Selected extract:
Re: distribution of n point on the unit circle
- From: matt271829-news@xxxxxxxxxxx
- Date: 30 Dec 2006 18:07:48 -0800
Ralf Goertz wrote:
Hi,
I've been working on this problem for quite a while now and although it
didn't seem to be too difficult, I got stuck.
Consider n points distributed uniformly and independently on the unit
circle. What is the probability density function or the distribution
function for the smallest angle alpha such that all points are on a
sector of the unit circle with that opening angle.
For n=2 this is easy. alpha cannot be bigger than pi. Therefore
p.d.f.(alpha)=1/pi and d.f.(alpha)=alpha/pi.
In general, alpha must be smaller than or equal to 2pi*(n-1)/n. Using
Monte Carlo simulations I found out that for n=3 the p.d.f. is piecewise
linear with
3x/(2pi^2) for 0<=x<=pi
-9x/(2pi^2)+6/pi for pi<x<=4*pi/3
but I have no clue how to derive this analytically let alone how to
extend it to arbitrary n. Does anyone have an idea?
The exact general case looks messy, though quite possibly there will be
a nice smooth analytic approximation for larger n. To derive the n = 3
result that you found experimentally, you can proceed like this. Please
excuse my cavalier manipulation of the quantity d_alpha!
Consider a configuration where the smallest covering angle is alpha. We
immediately know that 0 <= alpha <= 4*pi/3. The largest gap is beta =
2*pi - alpha. Label the points 1, 2, 3 anticlockwise, where the largest
gap is between points 3 and 1. What is the probability of this
configuration? Imagine placing the points one by one.
Point 1 can lie anywhere, and the probability of this is 1.
If alpha <= beta (that is, alpha <= pi), then point 2 can lie anywhere
between point 1 and point 3 (anticlockwise from point 1 and clockwise
from point 3, that is). The probability of this is alpha/(2*pi).

Tasks:
A. Answer these from the thread about points on the unit circle, one line each:
(i) For n=2, what is the distribution function of alpha?
(ii) For n=3, what formula does the Monte Carlo result give for the p.d.f. when 0<=x<=pi?
(iii) In the reply, what is the largest gap beta equal to?
B. Carry on the reply in the thread about points on the unit circle, picking up right after its last sentence.

Data shown:
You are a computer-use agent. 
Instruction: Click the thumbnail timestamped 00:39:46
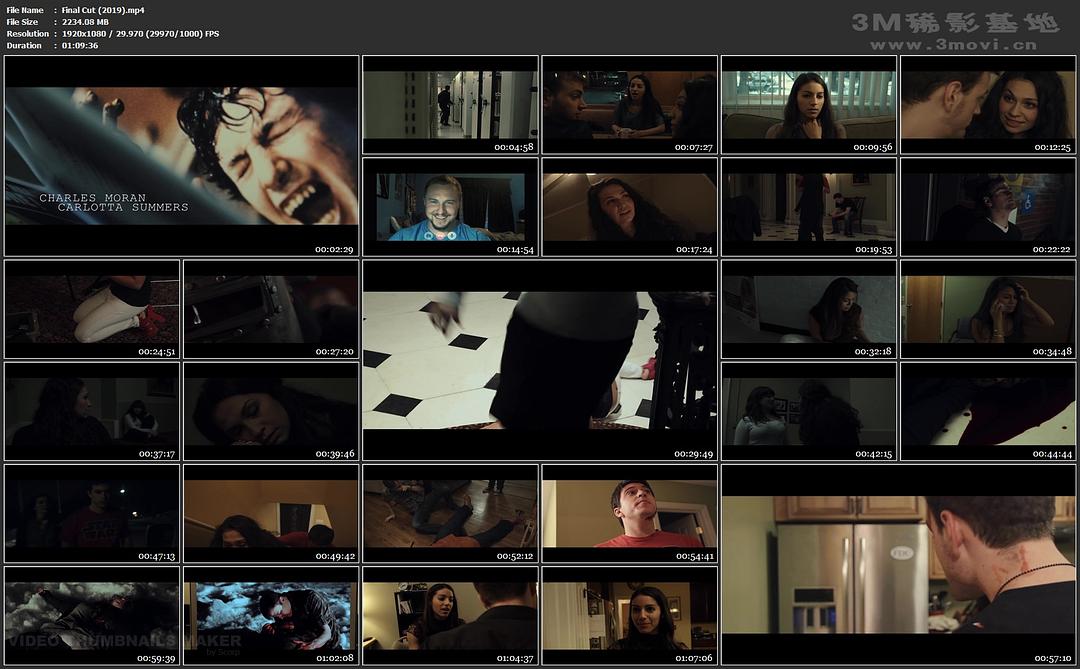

Results of the tasks:
A.
(i) alpha/pi
(ii) 3x/(2pi^2)
(iii) 2*pi - alpha

B.
However, if alpha > beta (i.e. alpha > pi) then the anticlockwise angle
of point 2 from point 1 must lie between alpha - beta and beta
(otherwise there would be an angle greater than beta in there). The
probability of this is (beta - (alpha - beta))/(2*pi) = (4*pi -
3*alpha)/(2*pi).
Point 3 has to be at anticlockwise angle alpha from point 1, so we'll
say the probability of it being there is d_alpha/(2*pi), where d_alpha
is conceptually an infinitesimal variation in angle.
We get the total probability by multiplying the probabilities of the
individual points being where they need to be. However, the points
could be placed in any order. There are 3! = 6 possible orders, so we
need to finally multiply the result by 6. This gives:
0 <= alpha <= pi
Probability = 1 * alpha/(2*pi) * d_alpha/(2*pi) * 6
pi < alpha <= 4*pi/3
Probability = 1 * (4*pi - 3*alpha)/(2*pi) * d_alpha/(2*pi) * 6
For the probability density function, which I'll denote P(alpha) we
conceptually need to, erm, divide the actual probability by d_alpha.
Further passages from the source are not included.